Mon père, lui, a toujours été le parfait opposé de ma mère. Il ne manquait jamais une occasion d’être à nos côtés et n’oubliait jamais la petite attention qui donne le sourire. J’adorais, plus que tout, nos petites promenades du matin, avant l’école, où nous passions acheter un pain au chocolat. Jamais, au grand jamais, je ne pourrai oublier l’odeur de pain chaud, dans le froid de la rue, et ma petite main dans la sienne. Jamais je n’oublierai que c’est ainsi, avec la monnaie, que j’ai appris à compter. Jamais je ne pourrai oublier tout ce que l’on a partagé.

Chaque jour, à la sortie des cours, ce sont mes grands-parents paternels qui venaient nous chercher. Ils sont d’une gentillesse sans limite et incroyablement serviables. Je ne saurais compter combien d’heures j’ai passées dans les bras de mon grand-père lorsqu’il essayait de sécher mes larmes ou de m’endormir, et je ne saurais exprimer combien les copieux petits plats et les goûters onctueux de ma grand-mère sont délicieux. J’avais vraiment tout pour être heureuse, et je ne voulais, pour rien au monde, quitter ce nid douillet qu’on appelle l’enfance. Qu’aurais-je pu vouloir changer ? J’étais comblée sur tous les plans et je faisais tout pour être une petite fille modèle. J’étais aimée par mes professeurs, ainsi que par la plupart des élèves, mes camarades. Mon amie la plus proche, à l’époque, s’appelait Lucie. Nous nous étions rencontrées par hasard, sur un quiproquo, mais dès le premier regard nous avions compris l’une et l’autre que nous étions faites pour être amies. Je peux affirmer, avec cette rencontre, qu’il existe en amitié comme en amour, des coups de foudre. L’un comme l’autre, cependant, peuvent être passionnels, imprévisibles et douloureux. La suite de mon aventure me l’a prouvé.

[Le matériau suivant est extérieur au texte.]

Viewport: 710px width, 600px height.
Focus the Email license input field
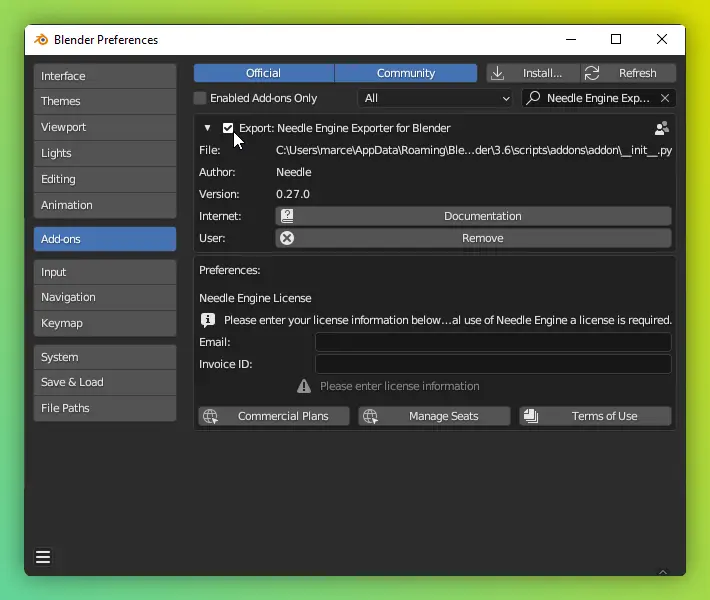(493, 342)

J’étais aussi entourée, à cette époque, par Sarah, une fille légèrement écervelée avec qui je partageais des moments de folie, Alice, la plus fidèle de toutes, et de nombreuses autres amies. Le plus surprenant, c’est que j’étais populaire tout en restant moi-même. Je ne me forçais pas à répondre aux critères de beauté qui évitent d’être rejeté. Mais, malgré tout mon entourage, je ne souhaitais en réalité la compagnie que d’une seule personne, Julien. J’étais éperdument amoureuse de lui. Je l’aimais aussi fort qu’il est possible d’aimer, lorsque l’on a douze ans.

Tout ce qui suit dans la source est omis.